На большой перемене, якобы для того, чтобы проветрить класс, Женька выгнал всех в коридор и, воровато оглядываясь на дверь, положил записку в дневник Нины, лежавший на парте.
Когда начался следующий урок, он не мог спокойно сидеть на своём месте. Он ёрзал на парте, не сводя с Нины глаз, и твердил про себя, словно гипнотизировал:
— Открой дневник! Открой дневник!
Сидящий рядом с ним Сергеев удивлённо косился на него, но Женька не видел никого, кроме Нины. Вот она протянула руку к дневнику. Сейчас откроет! Нет, взяла тетрадку, лежащую под дневником, и стала что-то записывать. Когда же? Когда же?
— Запишите задание на дом, — сказал учитель.

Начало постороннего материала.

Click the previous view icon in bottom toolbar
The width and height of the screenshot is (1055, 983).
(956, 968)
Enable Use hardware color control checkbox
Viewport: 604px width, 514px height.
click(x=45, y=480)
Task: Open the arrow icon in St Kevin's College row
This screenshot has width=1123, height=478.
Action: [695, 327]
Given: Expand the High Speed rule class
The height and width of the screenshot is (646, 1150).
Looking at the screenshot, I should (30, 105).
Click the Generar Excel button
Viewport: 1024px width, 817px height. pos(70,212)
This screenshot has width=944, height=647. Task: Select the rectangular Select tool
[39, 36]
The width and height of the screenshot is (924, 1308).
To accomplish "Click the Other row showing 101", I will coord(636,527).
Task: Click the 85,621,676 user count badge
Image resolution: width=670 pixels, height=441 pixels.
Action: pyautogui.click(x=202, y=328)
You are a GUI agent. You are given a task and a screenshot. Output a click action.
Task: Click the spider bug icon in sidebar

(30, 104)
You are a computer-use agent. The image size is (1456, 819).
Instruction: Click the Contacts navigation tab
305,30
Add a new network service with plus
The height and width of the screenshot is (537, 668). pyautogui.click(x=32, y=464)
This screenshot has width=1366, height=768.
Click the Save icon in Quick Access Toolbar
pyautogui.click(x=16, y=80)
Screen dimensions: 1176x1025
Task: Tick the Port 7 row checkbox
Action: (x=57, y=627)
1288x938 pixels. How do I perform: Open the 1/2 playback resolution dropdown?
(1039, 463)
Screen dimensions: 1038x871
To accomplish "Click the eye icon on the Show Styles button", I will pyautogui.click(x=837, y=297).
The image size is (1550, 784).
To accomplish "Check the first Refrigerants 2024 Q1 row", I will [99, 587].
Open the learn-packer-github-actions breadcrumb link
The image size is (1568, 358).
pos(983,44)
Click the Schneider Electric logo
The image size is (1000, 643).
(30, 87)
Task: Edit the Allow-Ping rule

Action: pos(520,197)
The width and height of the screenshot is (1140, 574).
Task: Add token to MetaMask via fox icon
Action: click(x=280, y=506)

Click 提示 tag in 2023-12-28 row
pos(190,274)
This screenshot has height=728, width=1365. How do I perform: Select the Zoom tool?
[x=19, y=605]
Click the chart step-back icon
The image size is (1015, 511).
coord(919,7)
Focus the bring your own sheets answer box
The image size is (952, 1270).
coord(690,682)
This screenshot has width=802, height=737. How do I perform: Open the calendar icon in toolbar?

Вот сейчас! Женька замер. Нина взяла дневник, перелистывает страницы… Белая птичка выскользнула из дневника и косо, словно у неё было подбито крыло, опустилась на пол. Женька откинулся на спинку парты — всё! Нина нагнулась, подняла бумажку, положила её на край парты, записала задание на дом и только тогда прочитала записку. Брови её удивленно взлетели вверх. Она оглянулась на Женьку, и он мужественно встретил её взгляд. Нина нахмурилась и еще раз внимательно прочитала записку. Потом скомкала её и задумалась. В это время прозвенел звонок. Женька остался сидеть на месте. Тогда Нина сама подошла к нему.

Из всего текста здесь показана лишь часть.